He had a mouth full of tacks and never stopped talking. Miraculously, between each sentence he would bring one out standing straight up on the tip of his tongue. He would adroitly catch it on the end of a small tack hammer and bring it down onto the edge of the taut canvas where it stood up straight, just the tip sunken in the wooden stretcher. He’d flip the hammer over and sink it to the head with one blow, barely losing a beat in the rhythm of his story….
Narozni had started working in a canvas factory when he was about fifteen. In his early years, he stretched about 200 canvases a day, or so he claimed, certainly explaining his unique skills. He had noticed that the gesso, the white ground commonly used to prepare canvas for painting, was not solid, and it would often crack along the edges. Narozni realized that if it cracked so easily, it could crack under the paint, perhaps damaging a great work of art. He dedicated the rest of his life to canvas and its preparation.
He explained to me me that the climate in the south of France is perfect for the preparation of canvas, hot and dry. In his traditional Provençal villa on a sunny hillside, he developed his own formula for gesso which would be indestructible. Narozni would wake at dawn to mix his magic formula in giant drums. He loved to demonstrate its properties by folding, crinkling and crushing a sample which would never – even under torture – crack, flake, or break. Two huge 25 meter long rooms, faced in stone to match the local architecture, were built to accomodate the work.
The roll of canvas, generally 10 meters by 2.16 meters, must be stretched out on one huge frame. It is then laid out flat. Several workers run up and down the length of it with long squeegees spreading the thick white liquid evenly over the surface.

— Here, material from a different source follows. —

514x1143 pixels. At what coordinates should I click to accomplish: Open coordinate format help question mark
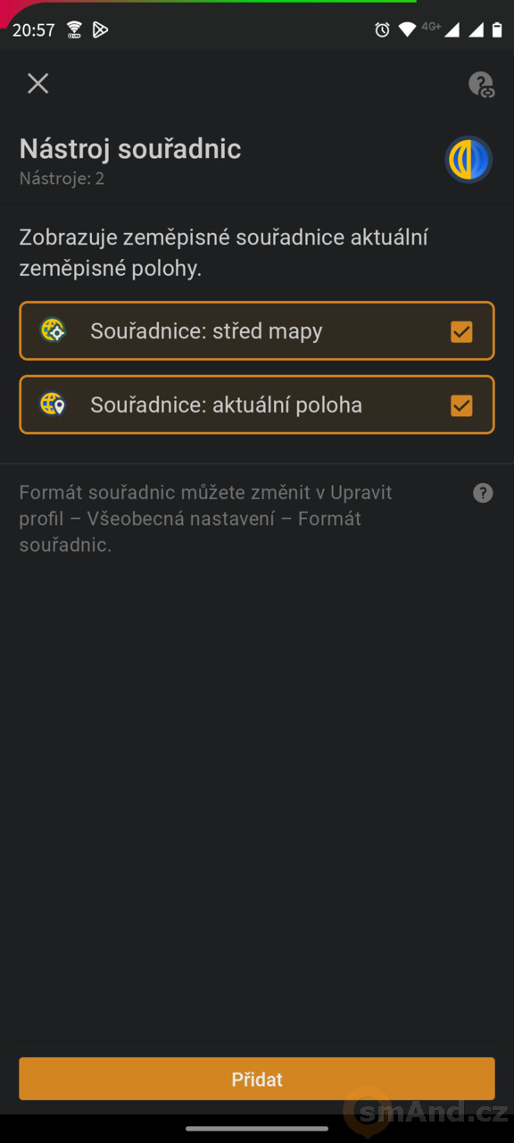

With a crash they flip the frame upright and stack it with a dozen others, and then flip the next one over on the table and begin again. The floor is thick with dried gesso. The workers are white, covered with it. The canvas is made of either linen, cotton or, more recently, polyester. Narozni is in his office with a small magnifying glass counting the number of threads per centimeter in the weave of a sample of belgian linen which he is about to order.
He is as passionate about his creation as any artist is about his painting. Where would we be without him? I am grateful to see how it is made, to be in touch with being a painter on that level. And to see the stone buildings on the hillside overlooking a valley multiplying and expanding to accomodate the six hundred rolls per week which he produces and ships around the globe. I often wonder who paints all of Nazroni’s canvases and where all of those paintings go.